Geração de desencantados – Os especialistas falam dos millennials como uma geração desencantada.. “Eles se sentem enganados. Prometemos a eles que se estudassem uma profissão, fizessem uma especialização e aprendessem línguas estrangeiras teriam uma vantagem competitiva em relação ao trabalho. E agora temos jovens profissionais muito capacitados, com pouco emprego e baixa remuneração”, afirma Sarmiento.

Quando aprovada em 2012, durante a segunda recessão de uma longa crise que o país tenta superar há mais de 10 anos, a reforma trabalhista espanhola prometia mais empregos – o que, da fato, ocorreu. Entretanto, passados cinco anos, várias pesquisas mostram que, embora haja mais vagas disponíveis no mercado de trabalho formal que na época da aprovação da mudança na legislação, elas correspondem a empregos mais precários.

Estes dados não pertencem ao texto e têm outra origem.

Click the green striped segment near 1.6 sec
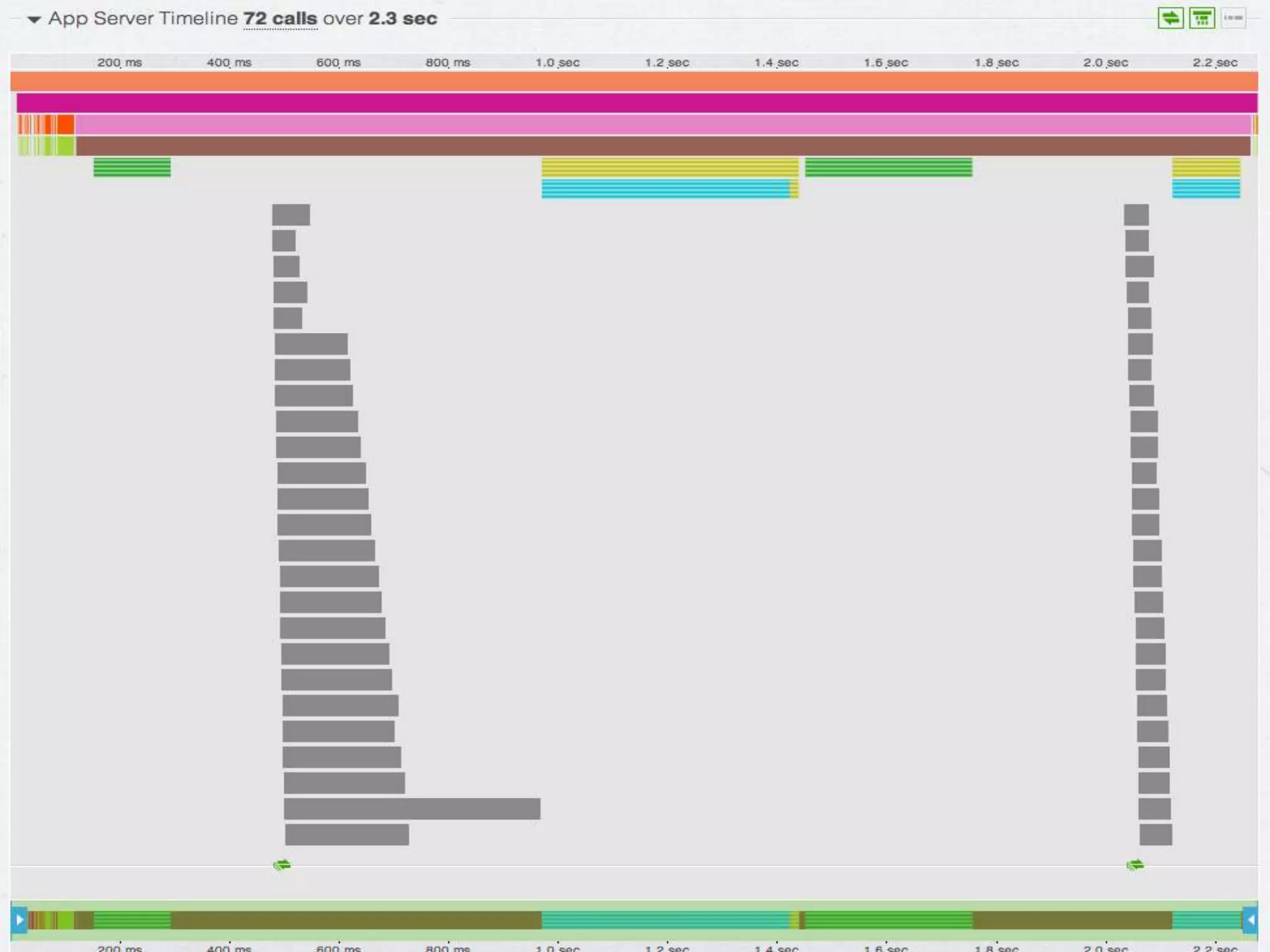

Para o professor González-Anleo, foram rompidos os pactos fundamentais que regiam as relações entre trabalhadores e empresas. E assim é difícil esperar compromisso ou fidelidade: “Uma empresa pode exigir que você deixe sua alma no trabalho se você recebe 2.000 euros por mês. Mas recebendo 700 ou menos e sabendo, além disso, que no mês seguinte você pode estar na rua, pouco te podem pedir”.

Luis Alberto Santos aponta que as gerações anteriores são o principal obstáculo. “Se a empresa é dirigida por baby boomers, a mentalidade e os hábitos do millennial desaparecem, provocando uma grande insatisfação e um sentimento de frustração”, diz. É recíproco. Arrogantes, volúveis, egocêntricos, preguiçosos… são alguns dos rótulos com os quais os mais velhos identificam, por sua vez, essa geração. Uma imagem que Alba Nicolás não compartilha: “Pelo menos no meu ambiente, todos os meus amigos trabalharam e estudaram simultaneamente em algum momento de suas vidas. Nos preocupamos com o nosso futuro, com trabalhar duro e continuar a nossa formação”.

Ana Sarmiento não acredita que levantar a questão em termos de guerra geracional ajude qualquer uma das partes. “Os ambientes de trabalho estão se polarizando excessivamente. Os mais velhos estigmatizam os millennials, e os jovens fazem o mesmo com a velha guarda. Acredito que seria mais inteligente construir pontes que permitissem que essa geração se ajustasse a um sistema produtivo que não foi criado para ela, mas pelo qual será responsável muito em breve”. Alba Nicolás, por sua vez, pede maior compromisso e ação também dos próprios millennials. “Temos de nos mexer mais, lutar por nossos direitos e reivindicar o que é justo para poder realizar o nosso trabalho em condições aceitáveis”.